The anime Gintama censors it. (Which is both the joke, and a joke playing on another joke, because after a few hundred episodes everything becomes a callback to a previous joke.)
posted by ardgedee at 6:11 AM on November 8, 2015 [2 favorites]


We sometimes have it for dinner. The kids like it (as does my mom, who won't touch most Japanese food) but I have no idea what style my wife makes. When we're in Japan I sometimes suggest to my wife that we take the kids out to an okonomiyaki shop but she always says "now why the HELL would I pay good money for something I could make in about five minutes at home???"

So, I've only been to three actual okonomiyaki shops over the past 20 years. Each time the dude running the shop had a punch perm. It's also kind of hot and smelly in the shops...
posted by Nevin at 8:34 AM on November 8, 2015


If ramen occupies the same effective spot in the Japanese psyche as pizza does for Americans, as curry does for macaroni and cheese, then what would okonomiyaki be most comparable to?

I second the "never trust anyone who likes monjayaki" but prefer to expand it to "never trust anyone who prefers Tokyo to Osaka"
posted by DoctorFedora at 7:22 PM on November 8, 2015 [1 favorite]
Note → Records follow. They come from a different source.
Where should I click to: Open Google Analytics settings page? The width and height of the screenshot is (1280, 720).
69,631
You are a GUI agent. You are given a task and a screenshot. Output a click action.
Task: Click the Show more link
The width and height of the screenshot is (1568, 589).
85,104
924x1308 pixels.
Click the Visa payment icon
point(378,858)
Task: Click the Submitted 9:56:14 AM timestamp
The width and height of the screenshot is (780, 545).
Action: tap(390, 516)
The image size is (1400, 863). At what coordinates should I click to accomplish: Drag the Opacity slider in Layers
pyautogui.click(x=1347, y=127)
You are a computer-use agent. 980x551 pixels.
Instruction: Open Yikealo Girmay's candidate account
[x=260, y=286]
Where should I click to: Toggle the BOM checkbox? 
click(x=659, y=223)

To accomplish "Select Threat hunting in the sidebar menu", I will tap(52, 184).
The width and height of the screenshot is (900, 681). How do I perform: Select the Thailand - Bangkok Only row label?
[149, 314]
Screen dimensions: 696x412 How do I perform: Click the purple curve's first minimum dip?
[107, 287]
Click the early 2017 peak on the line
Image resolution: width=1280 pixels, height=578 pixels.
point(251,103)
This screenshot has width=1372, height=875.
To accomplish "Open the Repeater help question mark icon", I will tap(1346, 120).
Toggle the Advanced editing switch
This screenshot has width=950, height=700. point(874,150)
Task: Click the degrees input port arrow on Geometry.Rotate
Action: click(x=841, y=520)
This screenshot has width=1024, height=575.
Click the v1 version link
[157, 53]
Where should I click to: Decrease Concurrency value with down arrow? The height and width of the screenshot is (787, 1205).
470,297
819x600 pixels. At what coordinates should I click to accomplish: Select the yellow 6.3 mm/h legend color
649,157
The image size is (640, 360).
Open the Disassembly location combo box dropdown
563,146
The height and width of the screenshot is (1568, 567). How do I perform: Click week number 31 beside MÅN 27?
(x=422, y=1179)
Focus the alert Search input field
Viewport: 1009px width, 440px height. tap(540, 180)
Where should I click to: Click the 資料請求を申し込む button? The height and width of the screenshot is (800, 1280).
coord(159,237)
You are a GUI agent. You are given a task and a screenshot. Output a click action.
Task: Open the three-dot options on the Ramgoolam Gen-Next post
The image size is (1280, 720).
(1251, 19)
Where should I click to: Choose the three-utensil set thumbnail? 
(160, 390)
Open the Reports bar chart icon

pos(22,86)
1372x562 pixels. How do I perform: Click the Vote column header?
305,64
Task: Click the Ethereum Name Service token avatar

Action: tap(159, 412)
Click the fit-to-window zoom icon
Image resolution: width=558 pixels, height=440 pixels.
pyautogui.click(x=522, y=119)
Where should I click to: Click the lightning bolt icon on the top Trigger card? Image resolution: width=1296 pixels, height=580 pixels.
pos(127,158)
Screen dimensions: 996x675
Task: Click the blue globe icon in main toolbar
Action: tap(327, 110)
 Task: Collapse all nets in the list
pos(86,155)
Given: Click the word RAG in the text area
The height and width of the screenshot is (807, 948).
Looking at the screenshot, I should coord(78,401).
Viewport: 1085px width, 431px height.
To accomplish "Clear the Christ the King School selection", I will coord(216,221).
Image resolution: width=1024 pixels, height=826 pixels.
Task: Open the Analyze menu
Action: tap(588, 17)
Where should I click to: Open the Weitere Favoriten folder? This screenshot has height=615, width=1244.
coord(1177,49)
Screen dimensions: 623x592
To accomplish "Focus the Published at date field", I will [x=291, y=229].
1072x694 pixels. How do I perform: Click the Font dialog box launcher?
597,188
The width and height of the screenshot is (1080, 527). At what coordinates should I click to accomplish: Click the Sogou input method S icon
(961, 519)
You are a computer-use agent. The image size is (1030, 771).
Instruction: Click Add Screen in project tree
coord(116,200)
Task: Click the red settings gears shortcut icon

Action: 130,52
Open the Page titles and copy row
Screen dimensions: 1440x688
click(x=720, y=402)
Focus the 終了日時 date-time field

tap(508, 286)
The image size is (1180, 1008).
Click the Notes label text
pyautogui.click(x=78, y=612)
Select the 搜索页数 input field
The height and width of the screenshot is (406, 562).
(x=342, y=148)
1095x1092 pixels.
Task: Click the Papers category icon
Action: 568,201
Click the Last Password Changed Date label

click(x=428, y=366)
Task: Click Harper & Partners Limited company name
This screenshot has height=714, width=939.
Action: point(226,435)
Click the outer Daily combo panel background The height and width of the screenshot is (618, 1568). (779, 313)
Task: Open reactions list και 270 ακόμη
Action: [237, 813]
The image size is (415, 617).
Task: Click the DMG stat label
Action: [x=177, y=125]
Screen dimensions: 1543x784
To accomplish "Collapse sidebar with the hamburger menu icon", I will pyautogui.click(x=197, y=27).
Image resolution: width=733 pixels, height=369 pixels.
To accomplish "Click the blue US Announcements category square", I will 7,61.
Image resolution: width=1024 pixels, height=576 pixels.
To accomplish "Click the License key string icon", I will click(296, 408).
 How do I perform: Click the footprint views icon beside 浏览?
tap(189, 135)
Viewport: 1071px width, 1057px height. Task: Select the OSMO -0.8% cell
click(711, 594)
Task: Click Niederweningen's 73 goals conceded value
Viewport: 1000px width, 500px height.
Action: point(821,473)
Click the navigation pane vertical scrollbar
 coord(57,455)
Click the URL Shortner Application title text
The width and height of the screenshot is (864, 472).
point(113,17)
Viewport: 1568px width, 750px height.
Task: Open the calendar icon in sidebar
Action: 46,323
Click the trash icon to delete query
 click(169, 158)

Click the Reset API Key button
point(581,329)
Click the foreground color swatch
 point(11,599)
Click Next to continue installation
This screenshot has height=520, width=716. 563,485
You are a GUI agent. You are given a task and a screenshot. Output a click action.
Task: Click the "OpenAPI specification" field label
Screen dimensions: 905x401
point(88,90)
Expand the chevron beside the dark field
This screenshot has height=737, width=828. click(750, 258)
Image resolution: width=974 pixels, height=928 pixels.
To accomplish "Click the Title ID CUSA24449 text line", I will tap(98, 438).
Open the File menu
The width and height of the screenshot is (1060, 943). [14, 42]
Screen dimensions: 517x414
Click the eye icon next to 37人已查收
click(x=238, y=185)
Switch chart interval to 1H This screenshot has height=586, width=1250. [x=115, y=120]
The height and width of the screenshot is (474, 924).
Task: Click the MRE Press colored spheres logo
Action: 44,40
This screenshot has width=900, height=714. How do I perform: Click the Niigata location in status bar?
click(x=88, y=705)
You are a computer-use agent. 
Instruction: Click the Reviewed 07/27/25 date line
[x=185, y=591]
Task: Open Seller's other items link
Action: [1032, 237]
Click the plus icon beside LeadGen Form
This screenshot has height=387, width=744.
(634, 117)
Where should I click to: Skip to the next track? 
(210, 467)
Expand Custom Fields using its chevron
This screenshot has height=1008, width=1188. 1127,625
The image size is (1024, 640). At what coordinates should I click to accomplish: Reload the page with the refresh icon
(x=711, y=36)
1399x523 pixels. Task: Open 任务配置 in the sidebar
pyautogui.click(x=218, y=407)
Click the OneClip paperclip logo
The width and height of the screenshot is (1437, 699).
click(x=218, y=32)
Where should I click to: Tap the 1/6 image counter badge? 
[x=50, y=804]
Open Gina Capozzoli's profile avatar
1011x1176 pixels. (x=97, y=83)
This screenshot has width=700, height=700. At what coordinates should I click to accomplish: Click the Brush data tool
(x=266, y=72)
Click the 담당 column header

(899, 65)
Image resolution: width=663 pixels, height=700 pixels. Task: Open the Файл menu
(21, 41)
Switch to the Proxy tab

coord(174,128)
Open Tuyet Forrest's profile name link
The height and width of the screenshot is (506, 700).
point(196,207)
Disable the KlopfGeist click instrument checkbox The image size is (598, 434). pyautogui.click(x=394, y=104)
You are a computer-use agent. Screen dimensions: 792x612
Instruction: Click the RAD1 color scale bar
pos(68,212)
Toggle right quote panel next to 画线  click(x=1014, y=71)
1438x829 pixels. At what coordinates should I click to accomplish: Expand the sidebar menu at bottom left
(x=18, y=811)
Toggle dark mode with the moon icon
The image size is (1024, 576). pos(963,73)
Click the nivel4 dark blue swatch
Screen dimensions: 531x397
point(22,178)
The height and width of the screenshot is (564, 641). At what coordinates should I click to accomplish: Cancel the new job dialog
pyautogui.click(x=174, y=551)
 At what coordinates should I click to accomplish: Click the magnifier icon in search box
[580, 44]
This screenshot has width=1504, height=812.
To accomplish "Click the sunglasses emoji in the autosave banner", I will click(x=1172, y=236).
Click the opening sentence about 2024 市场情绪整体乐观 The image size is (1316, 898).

If Ramen=burgers, curry=mac & cheese, then probably (especially because of the wide variety of innards) okonomiyaki=burritos, or something like it.
posted by Ghidorah at 8:23 PM on November 8, 2015


"Innards" might not be the best word. Maybe "ingredients" or "toppings" or something that sounds less like organs?
posted by DoctorFedora at 8:32 PM on November 8, 2015 [1 favorite]


I would say "ramen = pizza, curry = burrito, and okonomiyaki = mac & cheese or meatloaf"
posted by Bugbread at 2:24 AM on November 9, 2015


DoctorFedora: "I second the "never trust anyone who likes monjayaki" but prefer to expand it to "never trust anyone who prefers Tokyo to Osaka""

As anyone can attest, I am the kinda guy who will cut your throat and steal your wallet at the slightest provocation.
posted by Bugbread at 2:25 AM on November 9, 2015 [1 favorite]


Presenting your B-Kyu Gourmet trend of 2016: ホルモンお好み焼き! Harami, shiro, mino stuffed okonomiyaki. I'm gonna be rich.